» Passage given
╭──
Where is the planetary mechanics influence on solar climate which solely dictates our climate?
The Landscheidt Grand Solar Minimum that started in 1990 is grinding to its peak in 2030. And CO2 can do nothing to stop the increasing brutal cold and crop-killing famine that will result. Nothing.

Brilliant paper. Needs to be published far and wide, starting in Journal of Climate or similar, except it’s over their heads!

Squidly

GIGO….

Squidly

RayG,
Yes, as I have written about extensively. The state of GISSE, or any of the other models I have inspected, would not come close to passing muster anywhere I have worked (except Gov.). I have been designing and developing software for something closing in on 30 years now, even in the early days we maintained higher levels of controls and scrutiny. Today it is mandatory, or you don’t eat.

Madman2001

Graphs with background photos disrupt and disturb comprehension of the data while adding nothing but prettification. The first photo, with the many colors and sharp contrast, is particularly distracting and is an excellent example of chartjunk:
http://en.wikipedia.org/wiki/Chartjunk

Bill Illis

The temperature impact from GHG forcing in Model E follows 4.053 ln(CO2) -23.0 so it is not quite linear (using CO2 as a proxy for all the GHGs). We are just in a particular part of the formula which is close to linear right now.
They are not playing around with the GHG forcings, it is all the other forcings like Aerosols and the unrealistically high Volcano forcings that are being used for the plugs to match the historical record.
╰──
» Set task A
Edit the climate comment thread between "Where is the" and "you don’t eat.", inclusive, by putting "hunger" in place of "famine", and write out that stretch.

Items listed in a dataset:
╭──
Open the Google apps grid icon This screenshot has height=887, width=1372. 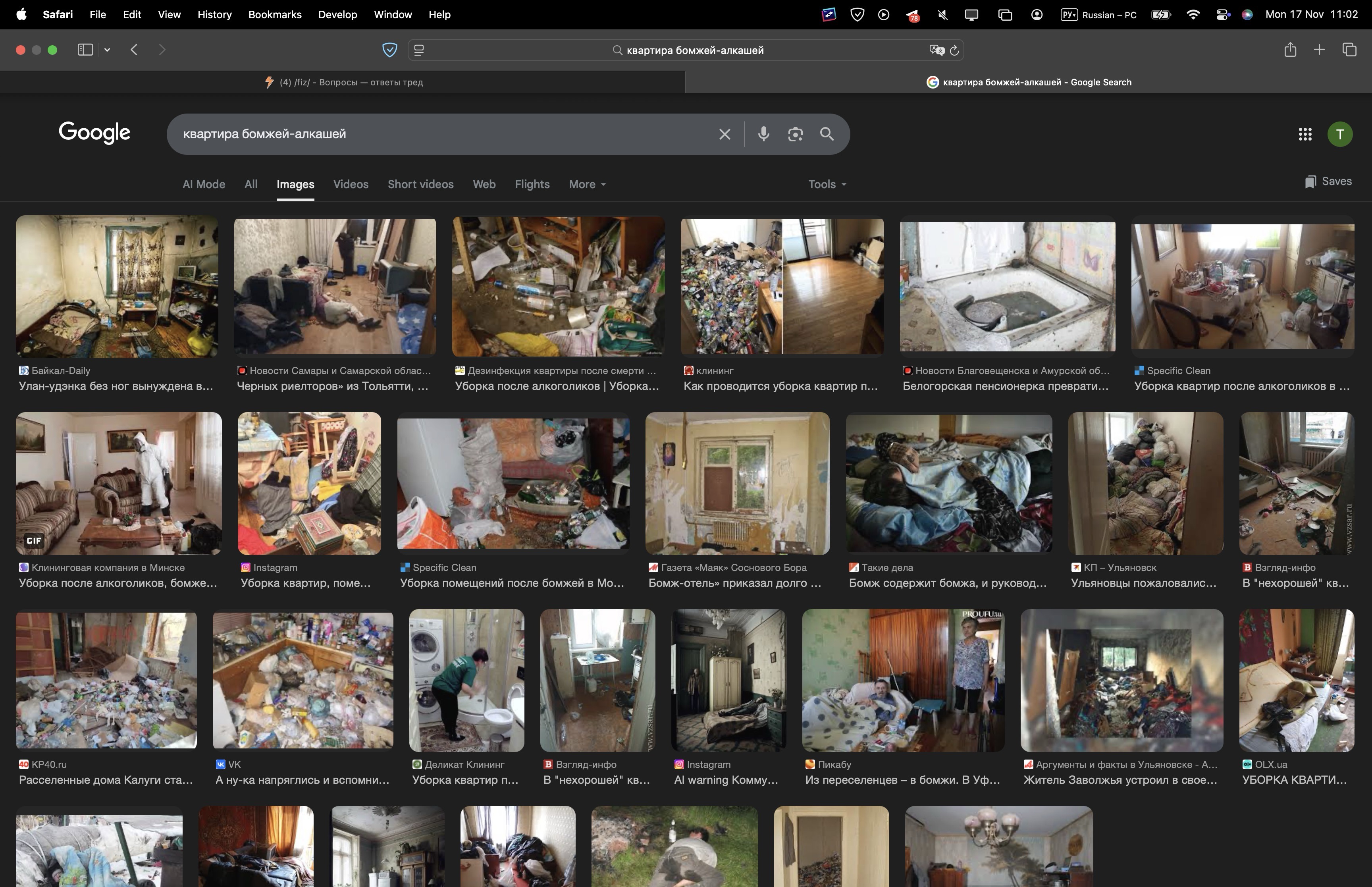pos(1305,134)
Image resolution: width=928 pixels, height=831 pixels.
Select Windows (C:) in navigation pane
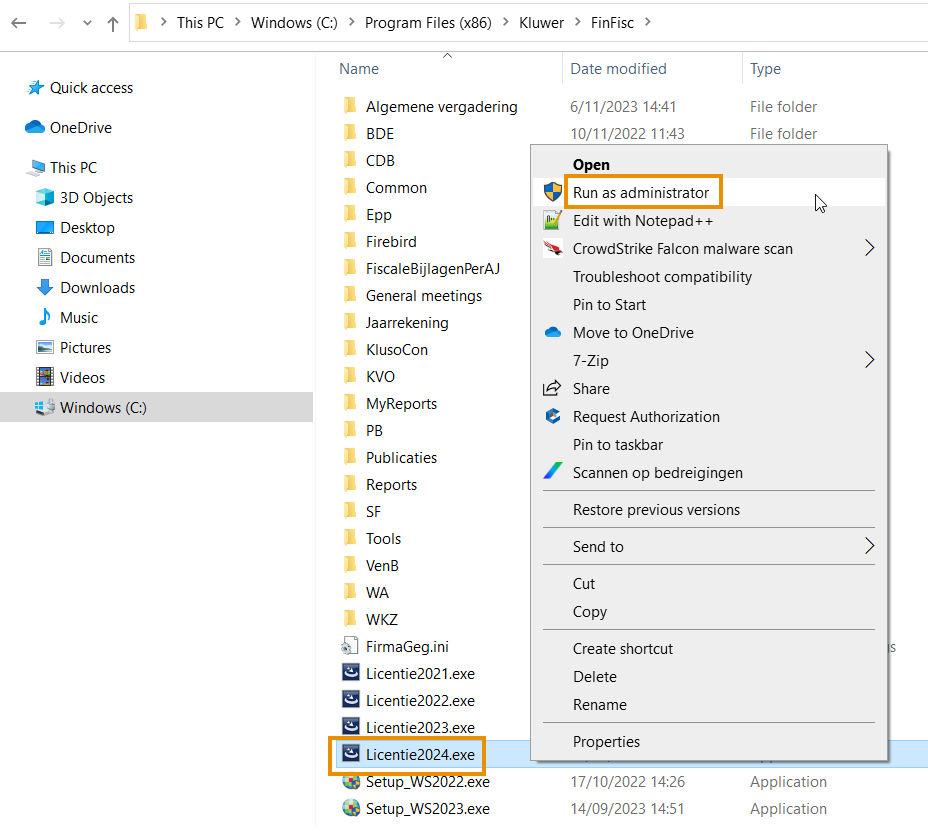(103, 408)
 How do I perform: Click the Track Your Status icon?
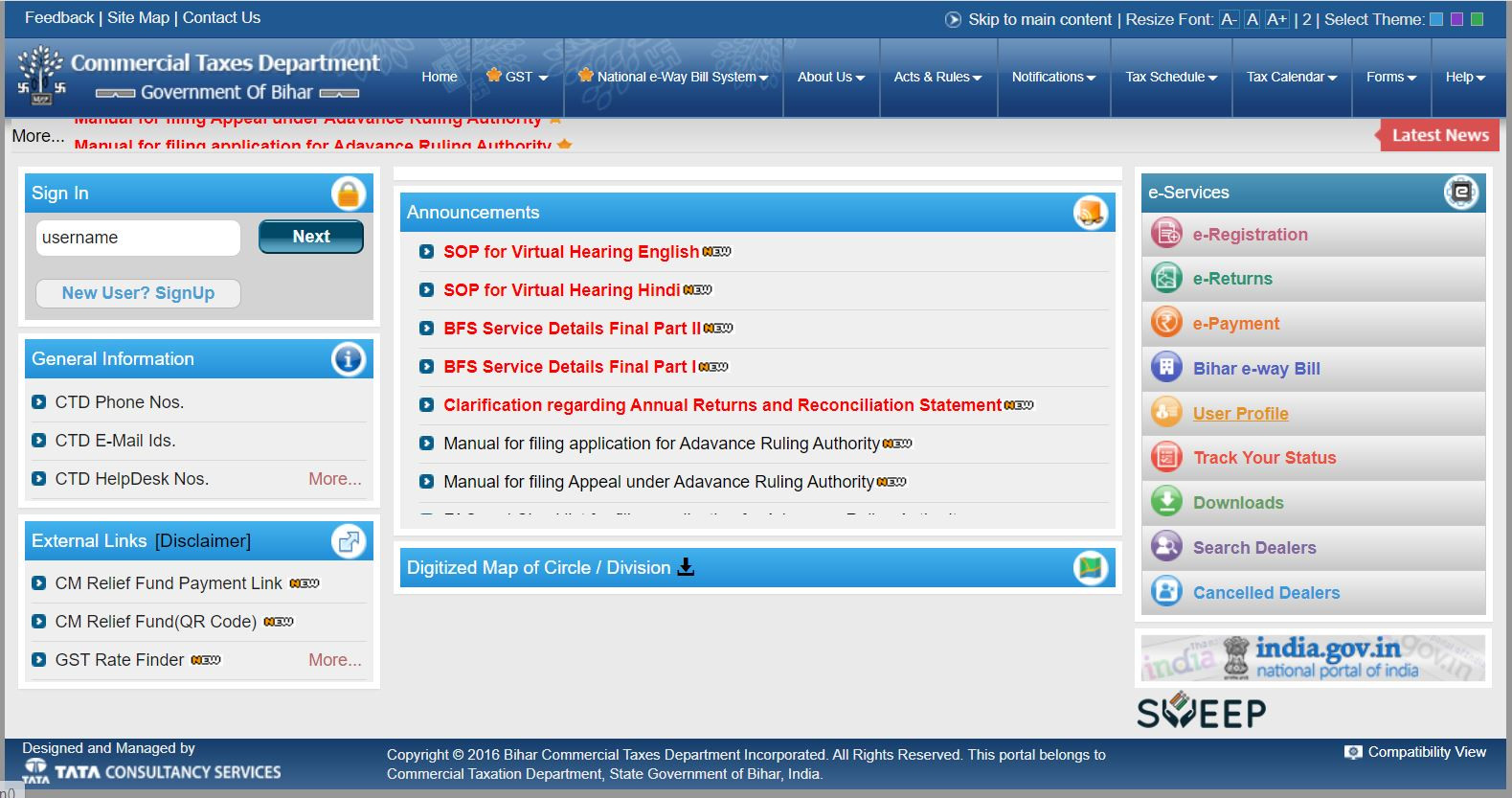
╰──
╭──
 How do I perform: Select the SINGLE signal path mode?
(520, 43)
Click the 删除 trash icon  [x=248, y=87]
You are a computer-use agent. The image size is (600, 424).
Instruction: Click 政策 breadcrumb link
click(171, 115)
╰──
» Set task B
Reproduce, with no changes, the entry lines between the lines holding "Click the 删除" and "click(171, 115)", inclusive.

» Exercise response A
Where is the planetary mechanics influence on solar climate which solely dictates our climate?
The Landscheidt Grand Solar Minimum that started in 1990 is grinding to its peak in 2030. And CO2 can do nothing to stop the increasing brutal cold and crop-killing hunger that will result. Nothing.

Brilliant paper. Needs to be published far and wide, starting in Journal of Climate or similar, except it’s over their heads!

Squidly

GIGO….

Squidly

RayG,
Yes, as I have written about extensively. The state of GISSE, or any of the other models I have inspected, would not come close to passing muster anywhere I have worked (except Gov.). I have been designing and developing software for something closing in on 30 years now, even in the early days we maintained higher levels of controls and scrutiny. Today it is mandatory, or you don’t eat.

» Exercise response B
Click the 删除 trash icon  [x=248, y=87]
You are a computer-use agent. The image size is (600, 424).
Instruction: Click 政策 breadcrumb link
click(171, 115)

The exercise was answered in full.